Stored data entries
● ● ●
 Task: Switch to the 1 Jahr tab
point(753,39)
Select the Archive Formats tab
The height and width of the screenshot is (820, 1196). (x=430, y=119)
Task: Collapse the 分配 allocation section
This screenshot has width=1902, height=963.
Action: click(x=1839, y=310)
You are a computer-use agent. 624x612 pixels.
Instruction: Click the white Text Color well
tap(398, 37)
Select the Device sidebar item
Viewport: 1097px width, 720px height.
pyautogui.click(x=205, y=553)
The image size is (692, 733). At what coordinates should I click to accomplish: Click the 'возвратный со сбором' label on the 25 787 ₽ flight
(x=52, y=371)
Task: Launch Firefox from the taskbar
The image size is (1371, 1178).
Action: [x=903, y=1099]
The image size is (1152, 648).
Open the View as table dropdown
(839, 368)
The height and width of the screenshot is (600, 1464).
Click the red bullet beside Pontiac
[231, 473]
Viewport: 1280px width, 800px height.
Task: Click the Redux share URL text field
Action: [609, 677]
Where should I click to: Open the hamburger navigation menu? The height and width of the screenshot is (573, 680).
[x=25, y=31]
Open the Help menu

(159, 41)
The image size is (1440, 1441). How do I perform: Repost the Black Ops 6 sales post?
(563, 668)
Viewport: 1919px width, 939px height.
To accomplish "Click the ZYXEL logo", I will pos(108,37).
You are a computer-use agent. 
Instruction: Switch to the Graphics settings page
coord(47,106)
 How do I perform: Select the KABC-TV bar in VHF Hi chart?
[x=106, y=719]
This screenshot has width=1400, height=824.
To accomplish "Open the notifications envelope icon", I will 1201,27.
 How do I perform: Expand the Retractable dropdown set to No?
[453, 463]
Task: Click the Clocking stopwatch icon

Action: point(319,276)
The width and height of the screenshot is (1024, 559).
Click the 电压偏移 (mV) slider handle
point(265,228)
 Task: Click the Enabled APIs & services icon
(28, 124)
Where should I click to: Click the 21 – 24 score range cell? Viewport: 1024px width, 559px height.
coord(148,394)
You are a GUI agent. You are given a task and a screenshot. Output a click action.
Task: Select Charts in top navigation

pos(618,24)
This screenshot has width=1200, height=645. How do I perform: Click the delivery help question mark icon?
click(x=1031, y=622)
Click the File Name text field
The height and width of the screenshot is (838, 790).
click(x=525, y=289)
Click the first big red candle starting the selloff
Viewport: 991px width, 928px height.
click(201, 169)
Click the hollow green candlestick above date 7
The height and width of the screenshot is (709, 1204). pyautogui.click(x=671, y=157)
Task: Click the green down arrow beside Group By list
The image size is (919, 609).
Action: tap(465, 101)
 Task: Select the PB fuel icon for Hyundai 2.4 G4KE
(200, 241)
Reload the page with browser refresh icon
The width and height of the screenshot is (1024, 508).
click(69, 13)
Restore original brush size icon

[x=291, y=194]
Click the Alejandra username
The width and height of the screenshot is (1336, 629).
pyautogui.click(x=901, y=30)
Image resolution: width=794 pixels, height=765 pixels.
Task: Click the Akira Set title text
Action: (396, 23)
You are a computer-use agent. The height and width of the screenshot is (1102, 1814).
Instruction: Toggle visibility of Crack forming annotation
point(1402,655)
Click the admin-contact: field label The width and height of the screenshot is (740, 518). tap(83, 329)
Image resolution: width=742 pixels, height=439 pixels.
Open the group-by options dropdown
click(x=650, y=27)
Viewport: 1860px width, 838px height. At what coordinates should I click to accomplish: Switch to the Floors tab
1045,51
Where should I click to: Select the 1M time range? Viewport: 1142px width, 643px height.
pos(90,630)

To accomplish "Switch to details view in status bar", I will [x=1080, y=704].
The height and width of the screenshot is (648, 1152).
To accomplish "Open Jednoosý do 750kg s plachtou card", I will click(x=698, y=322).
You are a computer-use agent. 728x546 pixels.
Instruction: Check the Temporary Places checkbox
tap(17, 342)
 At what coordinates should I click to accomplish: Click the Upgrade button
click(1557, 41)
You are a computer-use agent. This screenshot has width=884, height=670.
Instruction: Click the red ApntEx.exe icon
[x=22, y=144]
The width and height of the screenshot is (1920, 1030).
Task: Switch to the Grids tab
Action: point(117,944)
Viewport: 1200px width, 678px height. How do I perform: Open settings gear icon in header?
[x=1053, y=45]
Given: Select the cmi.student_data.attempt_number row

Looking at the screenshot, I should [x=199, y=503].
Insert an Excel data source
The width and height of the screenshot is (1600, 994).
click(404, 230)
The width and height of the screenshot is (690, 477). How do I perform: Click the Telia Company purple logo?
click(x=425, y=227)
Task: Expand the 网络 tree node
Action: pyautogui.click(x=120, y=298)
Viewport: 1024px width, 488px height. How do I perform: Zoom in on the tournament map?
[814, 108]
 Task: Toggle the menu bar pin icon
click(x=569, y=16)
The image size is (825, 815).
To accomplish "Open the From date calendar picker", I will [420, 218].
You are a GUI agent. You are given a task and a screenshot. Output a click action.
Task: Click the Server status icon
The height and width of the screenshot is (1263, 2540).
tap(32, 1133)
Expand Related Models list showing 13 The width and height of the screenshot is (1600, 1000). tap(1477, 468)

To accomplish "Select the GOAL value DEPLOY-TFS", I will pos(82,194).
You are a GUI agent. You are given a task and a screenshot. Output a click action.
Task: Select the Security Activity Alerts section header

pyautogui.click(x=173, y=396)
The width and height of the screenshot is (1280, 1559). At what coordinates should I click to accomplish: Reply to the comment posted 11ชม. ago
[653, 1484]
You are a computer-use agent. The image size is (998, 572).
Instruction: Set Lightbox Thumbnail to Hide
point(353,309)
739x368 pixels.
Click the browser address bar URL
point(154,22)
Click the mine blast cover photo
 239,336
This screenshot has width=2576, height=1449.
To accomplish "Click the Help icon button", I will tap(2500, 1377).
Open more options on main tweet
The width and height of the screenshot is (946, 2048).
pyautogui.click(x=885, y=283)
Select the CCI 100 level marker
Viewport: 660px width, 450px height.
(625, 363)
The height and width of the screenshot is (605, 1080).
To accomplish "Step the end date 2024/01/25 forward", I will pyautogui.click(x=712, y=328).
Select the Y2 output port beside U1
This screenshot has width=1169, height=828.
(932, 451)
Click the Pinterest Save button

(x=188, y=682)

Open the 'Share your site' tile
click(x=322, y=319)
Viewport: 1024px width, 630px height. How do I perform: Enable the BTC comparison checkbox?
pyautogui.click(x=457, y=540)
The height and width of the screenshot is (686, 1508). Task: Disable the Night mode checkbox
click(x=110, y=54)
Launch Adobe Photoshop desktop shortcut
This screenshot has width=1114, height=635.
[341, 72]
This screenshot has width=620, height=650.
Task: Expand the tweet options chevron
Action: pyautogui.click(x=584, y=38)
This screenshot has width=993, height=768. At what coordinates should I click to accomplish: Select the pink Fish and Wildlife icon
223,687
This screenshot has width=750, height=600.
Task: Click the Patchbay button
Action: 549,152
● ● ●
Description of the task:
Each line in the records above must be returned exactly as it stands.

Your response:
 Task: Switch to the 1 Jahr tab
point(753,39)
Select the Archive Formats tab
The height and width of the screenshot is (820, 1196). (x=430, y=119)
Task: Collapse the 分配 allocation section
This screenshot has width=1902, height=963.
Action: click(x=1839, y=310)
You are a computer-use agent. 624x612 pixels.
Instruction: Click the white Text Color well
tap(398, 37)
Select the Device sidebar item
Viewport: 1097px width, 720px height.
pyautogui.click(x=205, y=553)
The image size is (692, 733). At what coordinates should I click to accomplish: Click the 'возвратный со сбором' label on the 25 787 ₽ flight
(x=52, y=371)
Task: Launch Firefox from the taskbar
The image size is (1371, 1178).
Action: [x=903, y=1099]
The image size is (1152, 648).
Open the View as table dropdown
(839, 368)
The height and width of the screenshot is (600, 1464).
Click the red bullet beside Pontiac
[231, 473]
Viewport: 1280px width, 800px height.
Task: Click the Redux share URL text field
Action: [609, 677]
Where should I click to: Open the hamburger navigation menu? The height and width of the screenshot is (573, 680).
[x=25, y=31]
Open the Help menu

(159, 41)
The image size is (1440, 1441). How do I perform: Repost the Black Ops 6 sales post?
(563, 668)
Viewport: 1919px width, 939px height.
To accomplish "Click the ZYXEL logo", I will pos(108,37).
You are a computer-use agent. 
Instruction: Switch to the Graphics settings page
coord(47,106)
 How do I perform: Select the KABC-TV bar in VHF Hi chart?
[x=106, y=719]
This screenshot has width=1400, height=824.
To accomplish "Open the notifications envelope icon", I will 1201,27.
 How do I perform: Expand the Retractable dropdown set to No?
[453, 463]
Task: Click the Clocking stopwatch icon

Action: point(319,276)
The width and height of the screenshot is (1024, 559).
Click the 电压偏移 (mV) slider handle
point(265,228)
 Task: Click the Enabled APIs & services icon
(28, 124)
Where should I click to: Click the 21 – 24 score range cell? Viewport: 1024px width, 559px height.
coord(148,394)
You are a GUI agent. You are given a task and a screenshot. Output a click action.
Task: Select Charts in top navigation

pos(618,24)
This screenshot has width=1200, height=645. How do I perform: Click the delivery help question mark icon?
click(x=1031, y=622)
Click the File Name text field
The height and width of the screenshot is (838, 790).
click(x=525, y=289)
Click the first big red candle starting the selloff
Viewport: 991px width, 928px height.
click(201, 169)
Click the hollow green candlestick above date 7
The height and width of the screenshot is (709, 1204). pyautogui.click(x=671, y=157)
Task: Click the green down arrow beside Group By list
The image size is (919, 609).
Action: tap(465, 101)
 Task: Select the PB fuel icon for Hyundai 2.4 G4KE
(200, 241)
Reload the page with browser refresh icon
The width and height of the screenshot is (1024, 508).
click(69, 13)
Restore original brush size icon

[x=291, y=194]
Click the Alejandra username
The width and height of the screenshot is (1336, 629).
pyautogui.click(x=901, y=30)
Image resolution: width=794 pixels, height=765 pixels.
Task: Click the Akira Set title text
Action: (396, 23)
You are a computer-use agent. The height and width of the screenshot is (1102, 1814).
Instruction: Toggle visibility of Crack forming annotation
point(1402,655)
Click the admin-contact: field label The width and height of the screenshot is (740, 518). tap(83, 329)
Image resolution: width=742 pixels, height=439 pixels.
Open the group-by options dropdown
click(x=650, y=27)
Viewport: 1860px width, 838px height. At what coordinates should I click to accomplish: Switch to the Floors tab
1045,51
Where should I click to: Select the 1M time range? Viewport: 1142px width, 643px height.
pos(90,630)

To accomplish "Switch to details view in status bar", I will [x=1080, y=704].
The height and width of the screenshot is (648, 1152).
To accomplish "Open Jednoosý do 750kg s plachtou card", I will click(x=698, y=322).
You are a computer-use agent. 728x546 pixels.
Instruction: Check the Temporary Places checkbox
tap(17, 342)
 At what coordinates should I click to accomplish: Click the Upgrade button
click(1557, 41)
You are a computer-use agent. This screenshot has width=884, height=670.
Instruction: Click the red ApntEx.exe icon
[x=22, y=144]
The width and height of the screenshot is (1920, 1030).
Task: Switch to the Grids tab
Action: point(117,944)
Viewport: 1200px width, 678px height. How do I perform: Open settings gear icon in header?
[x=1053, y=45]
Given: Select the cmi.student_data.attempt_number row

Looking at the screenshot, I should [x=199, y=503].
Insert an Excel data source
The width and height of the screenshot is (1600, 994).
click(404, 230)
The width and height of the screenshot is (690, 477). How do I perform: Click the Telia Company purple logo?
click(x=425, y=227)
Task: Expand the 网络 tree node
Action: pyautogui.click(x=120, y=298)
Viewport: 1024px width, 488px height. How do I perform: Zoom in on the tournament map?
[814, 108]
 Task: Toggle the menu bar pin icon
click(x=569, y=16)
The image size is (825, 815).
To accomplish "Open the From date calendar picker", I will [420, 218].
You are a GUI agent. You are given a task and a screenshot. Output a click action.
Task: Click the Server status icon
The height and width of the screenshot is (1263, 2540).
tap(32, 1133)
Expand Related Models list showing 13 The width and height of the screenshot is (1600, 1000). tap(1477, 468)

To accomplish "Select the GOAL value DEPLOY-TFS", I will pos(82,194).
You are a GUI agent. You are given a task and a screenshot. Output a click action.
Task: Select the Security Activity Alerts section header

pyautogui.click(x=173, y=396)
The width and height of the screenshot is (1280, 1559). At what coordinates should I click to accomplish: Reply to the comment posted 11ชม. ago
[653, 1484]
You are a computer-use agent. The image size is (998, 572).
Instruction: Set Lightbox Thumbnail to Hide
point(353,309)
739x368 pixels.
Click the browser address bar URL
point(154,22)
Click the mine blast cover photo
 239,336
This screenshot has width=2576, height=1449.
To accomplish "Click the Help icon button", I will tap(2500, 1377).
Open more options on main tweet
The width and height of the screenshot is (946, 2048).
pyautogui.click(x=885, y=283)
Select the CCI 100 level marker
Viewport: 660px width, 450px height.
(625, 363)
The height and width of the screenshot is (605, 1080).
To accomplish "Step the end date 2024/01/25 forward", I will pyautogui.click(x=712, y=328).
Select the Y2 output port beside U1
This screenshot has width=1169, height=828.
(932, 451)
Click the Pinterest Save button

(x=188, y=682)

Open the 'Share your site' tile
click(x=322, y=319)
Viewport: 1024px width, 630px height. How do I perform: Enable the BTC comparison checkbox?
pyautogui.click(x=457, y=540)
The height and width of the screenshot is (686, 1508). Task: Disable the Night mode checkbox
click(x=110, y=54)
Launch Adobe Photoshop desktop shortcut
This screenshot has width=1114, height=635.
[341, 72]
This screenshot has width=620, height=650.
Task: Expand the tweet options chevron
Action: pyautogui.click(x=584, y=38)
This screenshot has width=993, height=768. At what coordinates should I click to accomplish: Select the pink Fish and Wildlife icon
223,687
This screenshot has width=750, height=600.
Task: Click the Patchbay button
Action: 549,152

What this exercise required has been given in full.